Unlike producers, fetchers default batchers_count to ceil(schedulers_online / known_brokers_count)
rather than 1. This is because fetch responses are typically large and deserialization happens inside
the batcher, a single batcher per broker can easily become a CPU bottleneck.
You may still want to tune this value:
- Lower values improve batch efficiency at the cost of parallelism.
- Higher values improve parallelism but may reduce batch efficiency.
Dynamic batching
Like the producer, the fetcher uses dynamic batching. Fetch requests that arrive while the
batcher is waiting for in-flight responses are automatically accumulated into the next batch.
As a result, it is rarely necessary to set linger_ms to a value greater than zero.

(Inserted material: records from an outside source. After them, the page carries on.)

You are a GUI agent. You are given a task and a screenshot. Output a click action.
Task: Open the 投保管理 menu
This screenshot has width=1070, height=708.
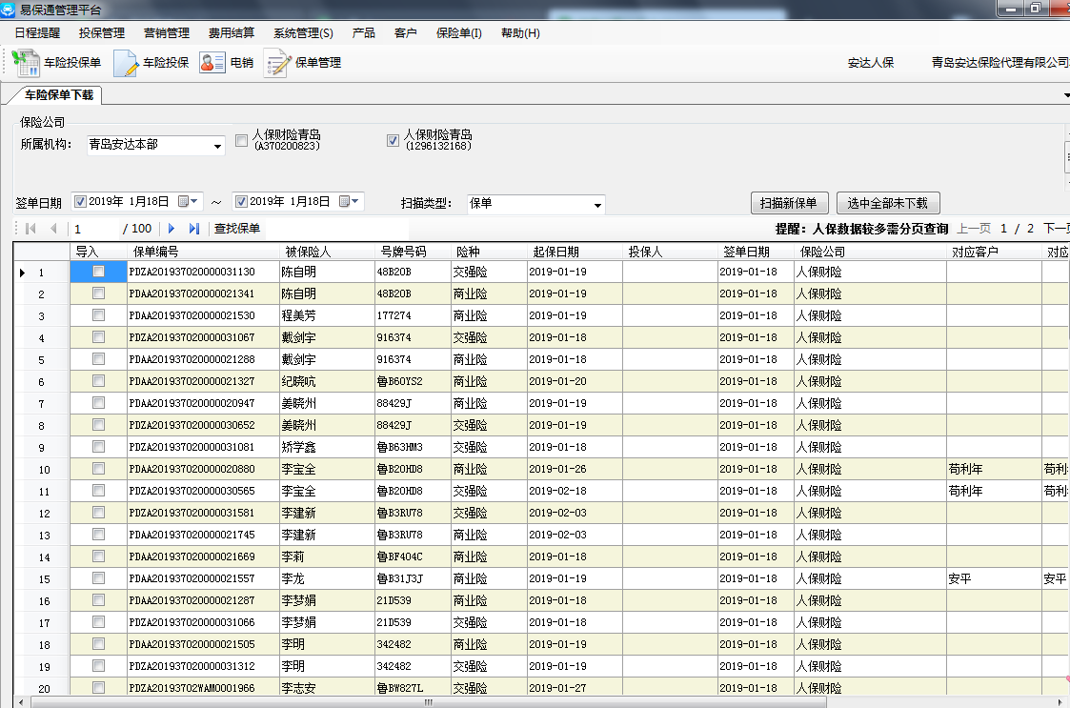[102, 33]
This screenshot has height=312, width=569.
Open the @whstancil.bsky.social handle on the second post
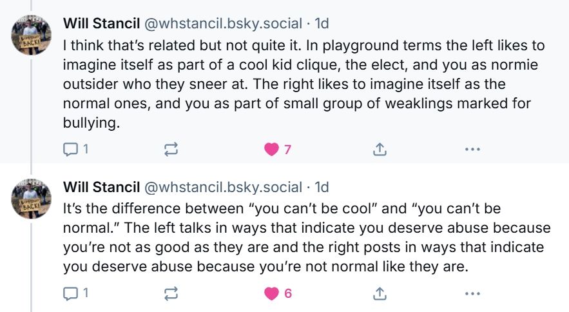pos(222,187)
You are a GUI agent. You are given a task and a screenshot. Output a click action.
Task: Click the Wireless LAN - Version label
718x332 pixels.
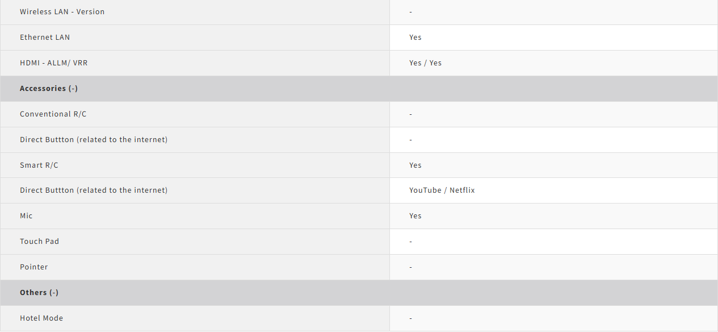(62, 12)
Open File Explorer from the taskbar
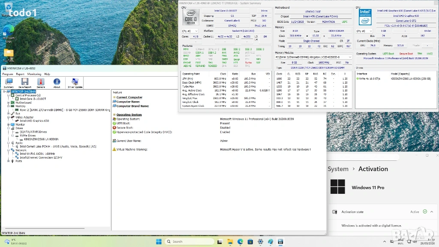Image resolution: width=439 pixels, height=247 pixels. pyautogui.click(x=230, y=241)
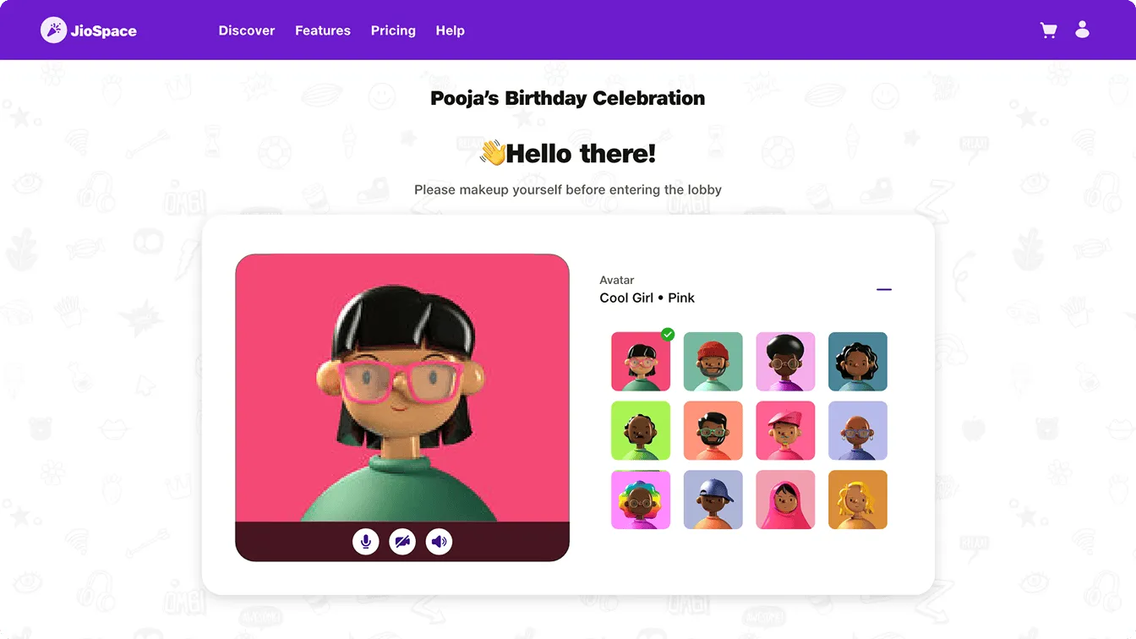Open the Features menu item
1136x639 pixels.
[x=323, y=30]
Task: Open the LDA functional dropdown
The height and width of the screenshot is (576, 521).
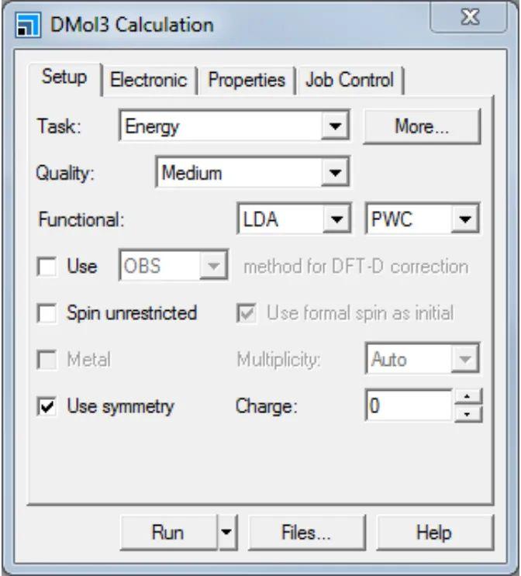Action: pyautogui.click(x=336, y=220)
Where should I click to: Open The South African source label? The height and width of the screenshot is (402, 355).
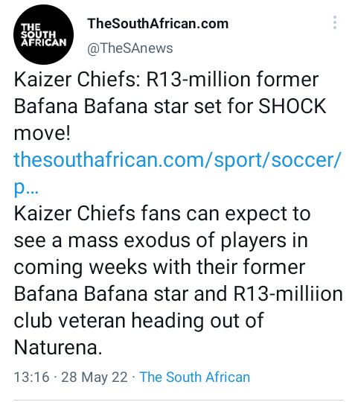coord(195,377)
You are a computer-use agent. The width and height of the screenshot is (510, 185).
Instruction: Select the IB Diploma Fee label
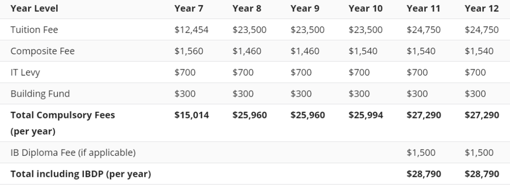[73, 152]
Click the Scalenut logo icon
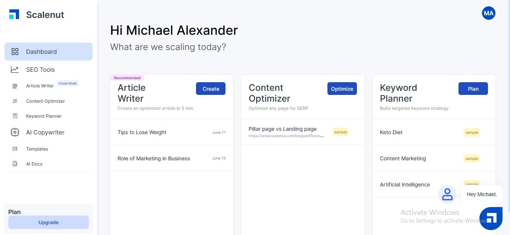The height and width of the screenshot is (235, 510). pos(14,15)
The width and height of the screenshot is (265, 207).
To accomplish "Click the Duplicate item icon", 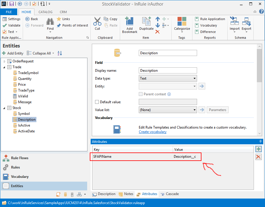I will click(146, 22).
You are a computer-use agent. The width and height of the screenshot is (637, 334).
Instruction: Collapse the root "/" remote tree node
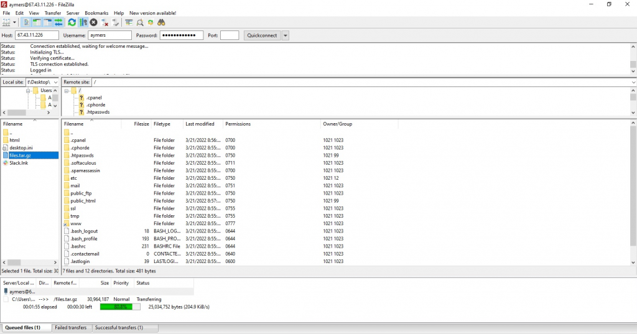point(67,91)
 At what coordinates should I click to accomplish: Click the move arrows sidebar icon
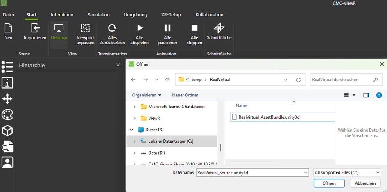tap(7, 98)
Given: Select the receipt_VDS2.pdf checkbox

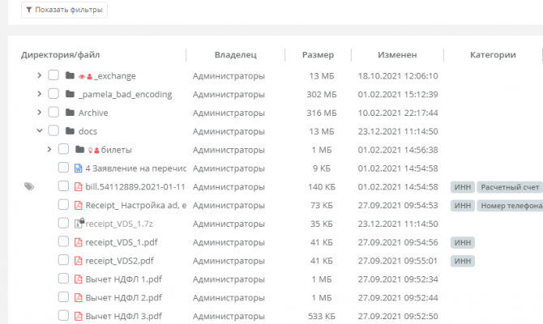Looking at the screenshot, I should (x=64, y=261).
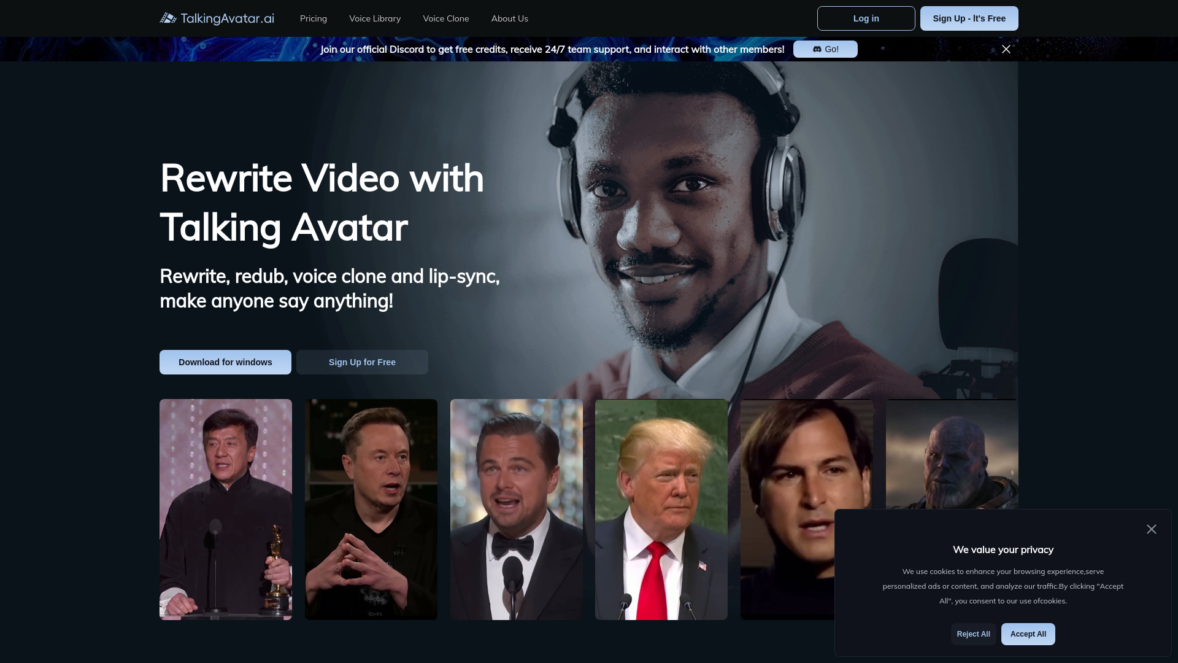
Task: Select the Sign Up for Free button
Action: [361, 362]
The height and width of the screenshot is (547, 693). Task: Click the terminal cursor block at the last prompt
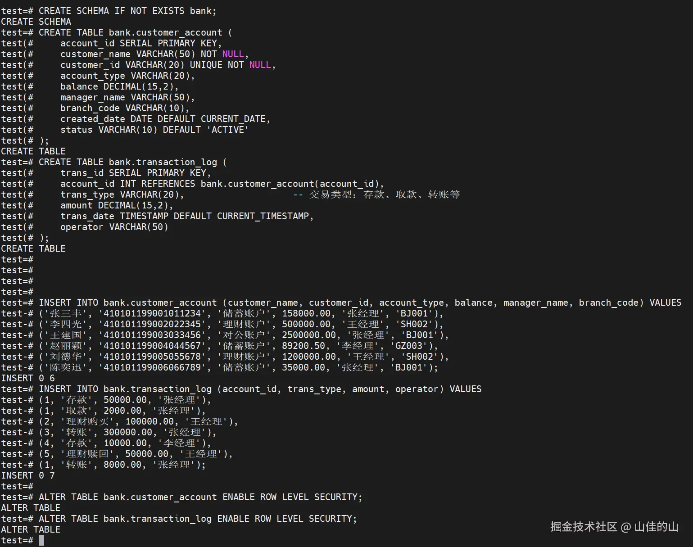pyautogui.click(x=41, y=540)
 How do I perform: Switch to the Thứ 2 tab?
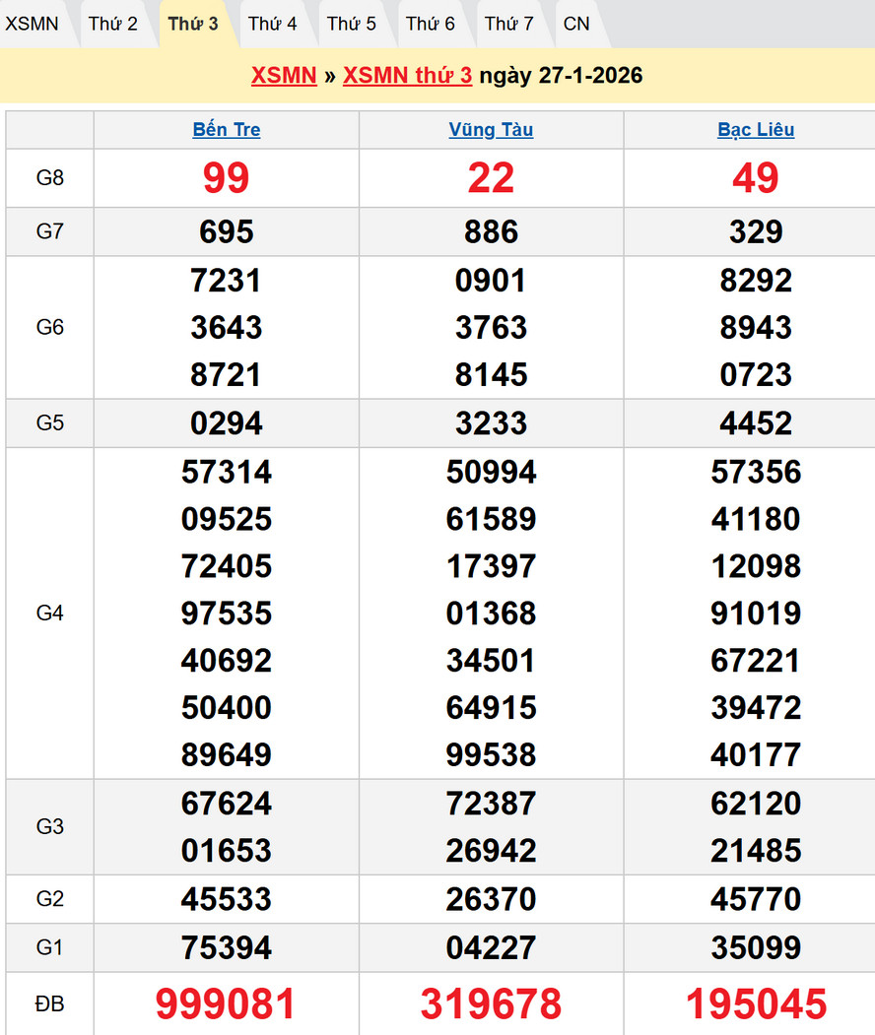[113, 24]
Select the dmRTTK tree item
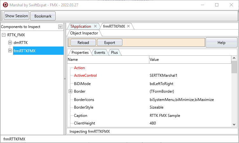239x143 pixels. [21, 43]
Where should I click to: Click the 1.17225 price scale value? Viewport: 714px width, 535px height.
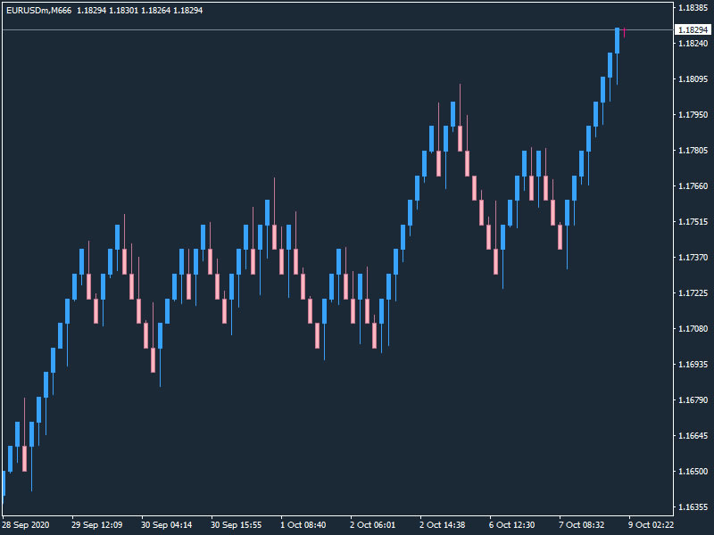693,293
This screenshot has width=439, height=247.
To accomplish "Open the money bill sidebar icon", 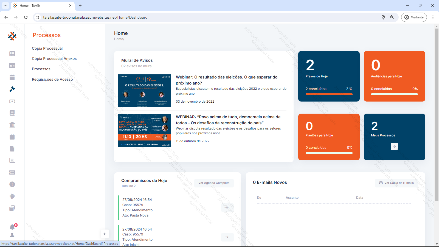I will click(x=12, y=101).
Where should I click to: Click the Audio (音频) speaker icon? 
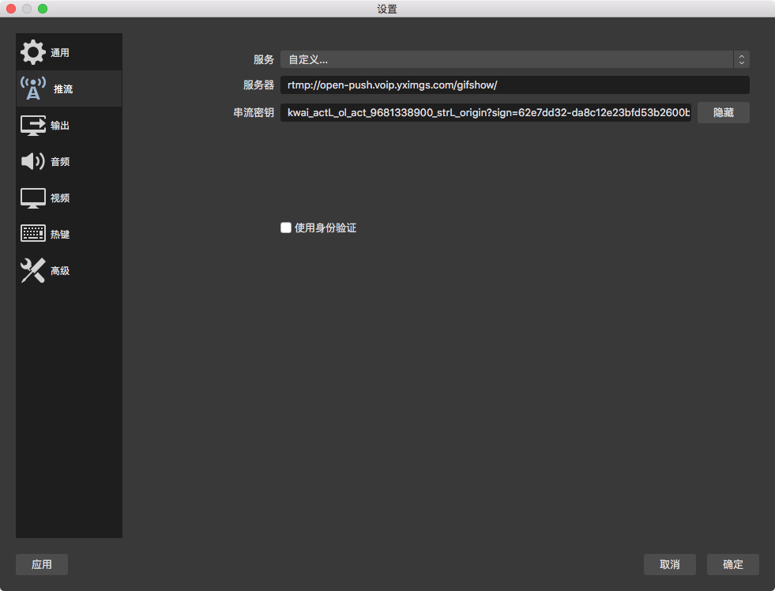click(33, 161)
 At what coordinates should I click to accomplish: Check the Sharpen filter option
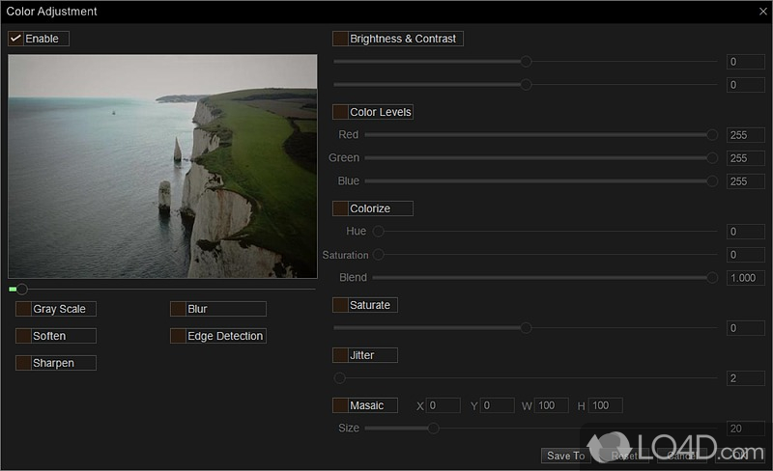tap(23, 363)
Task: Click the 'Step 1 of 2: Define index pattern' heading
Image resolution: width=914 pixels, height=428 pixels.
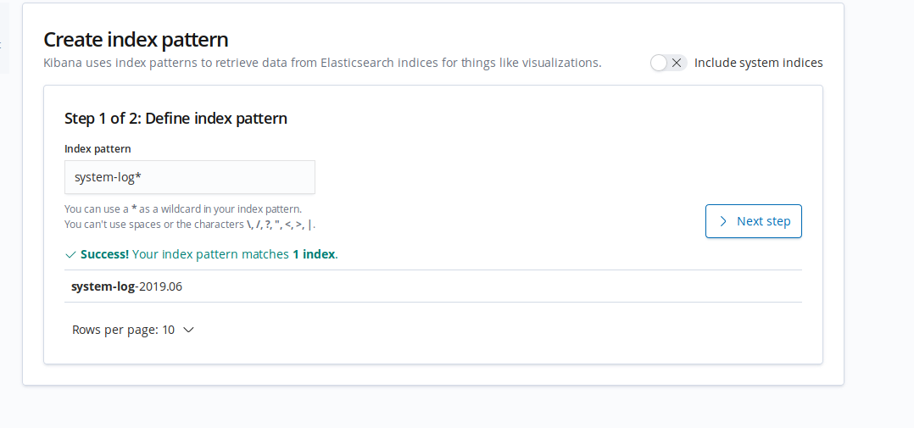Action: click(176, 119)
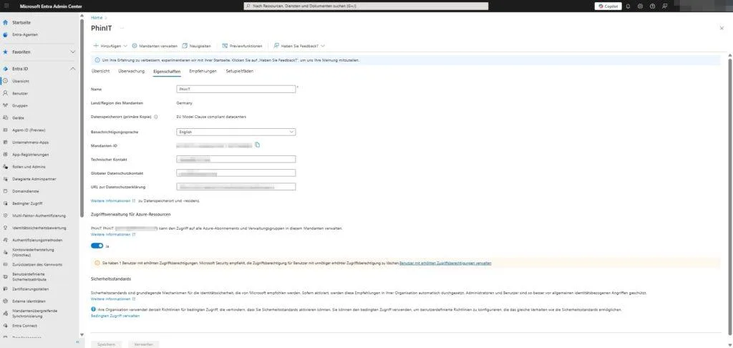Collapse the Entra ID section
Viewport: 733px width, 348px height.
point(72,69)
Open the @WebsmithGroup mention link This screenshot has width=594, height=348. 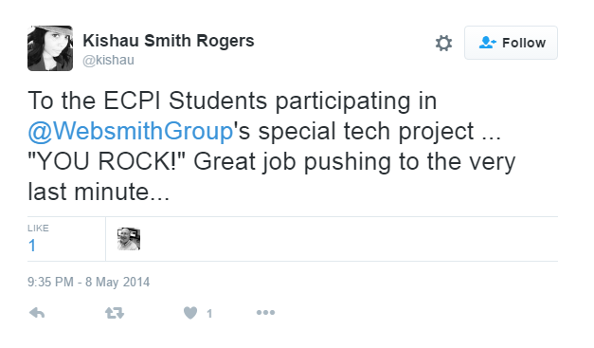(131, 132)
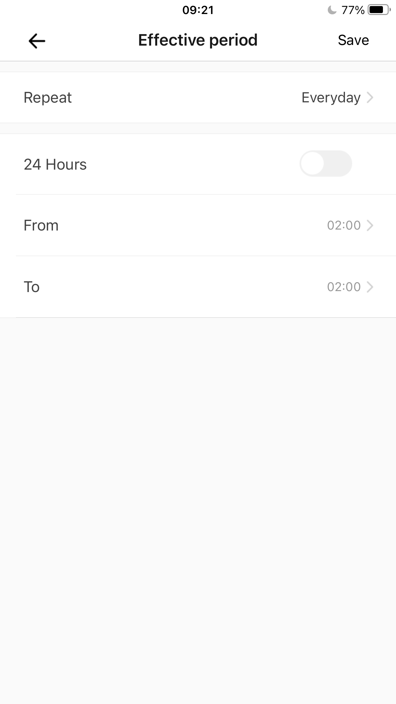Tap the back arrow icon
This screenshot has height=704, width=396.
(x=37, y=41)
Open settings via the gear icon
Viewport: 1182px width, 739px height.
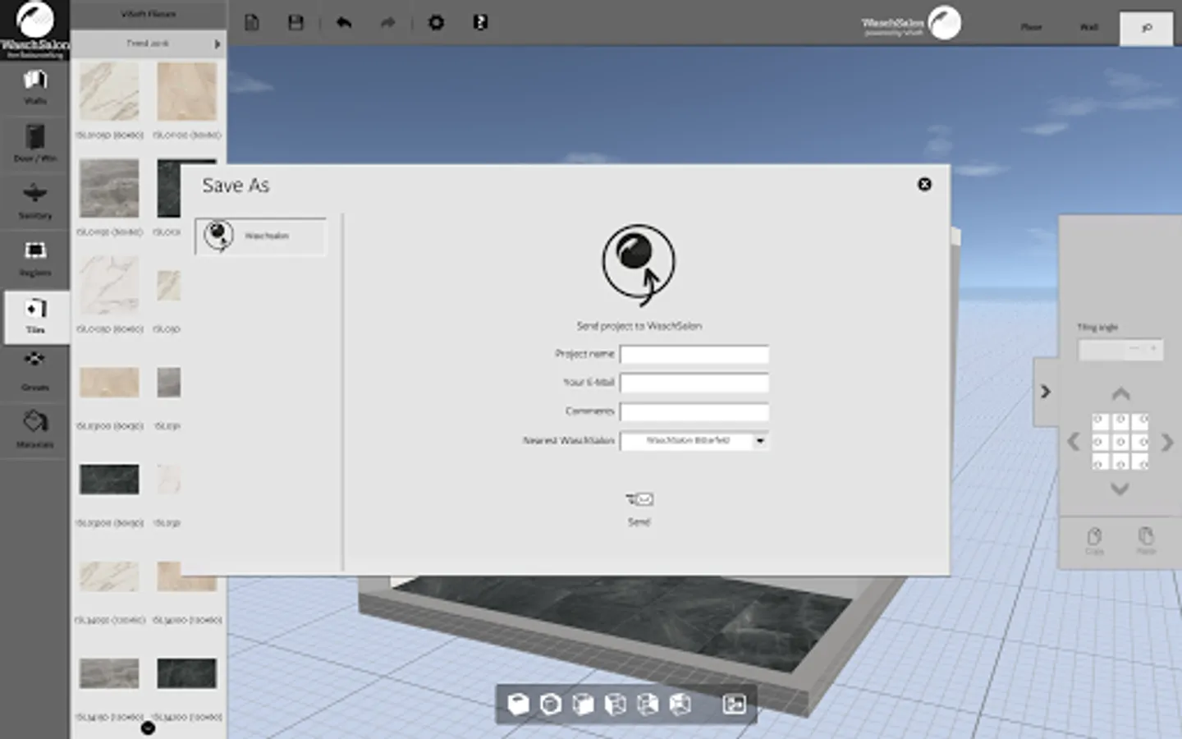click(436, 23)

Increasing linger_ms may be helpful only if you set a high value for max_in_flight_requests
or if you need to limit request rates to the broker for specific reasons.
Isolation level
The isolation_level is a per-request option passed through the Klife.Client fetch API
(defaulting to :read_committed). It controls whether fetch responses include uncommitted
transactional records:
:read_committed: only returns records from committed transactions. Recommended for most use cases.:read_uncommitted: returns all records, including those from transactions that may later be aborted. Use this only when you need the lowest possible latency and can tolerate reading uncommitted data.
Each fetcher maintains batchers for both isolation levels, so a single fetcher can serve requests with different isolation levels without any additional configuration.
Filtering fetched records
Fetch responses may include records you want to skip. For example, records before your
starting offset, Kafka control records (transaction markers), or records from aborted
transactions. Use Klife.Record.filter_records/2 to remove them:
{:ok, records} = MyClient.fetch("my_topic", 0, 42)
filtered =
Klife.Record.filter_records(records,
base_offset: 42,
exclude_control: true,
exclude_aborted: true
)See the Klife.Record docs for further detail.
Client default fetcher
If a fetch call is made without specifying a fetcher, the client default fetcher is used.
The client default fetcher can be configured as part of the overall Klife.Client setup.
Refer to Klife.Client documentation for more details.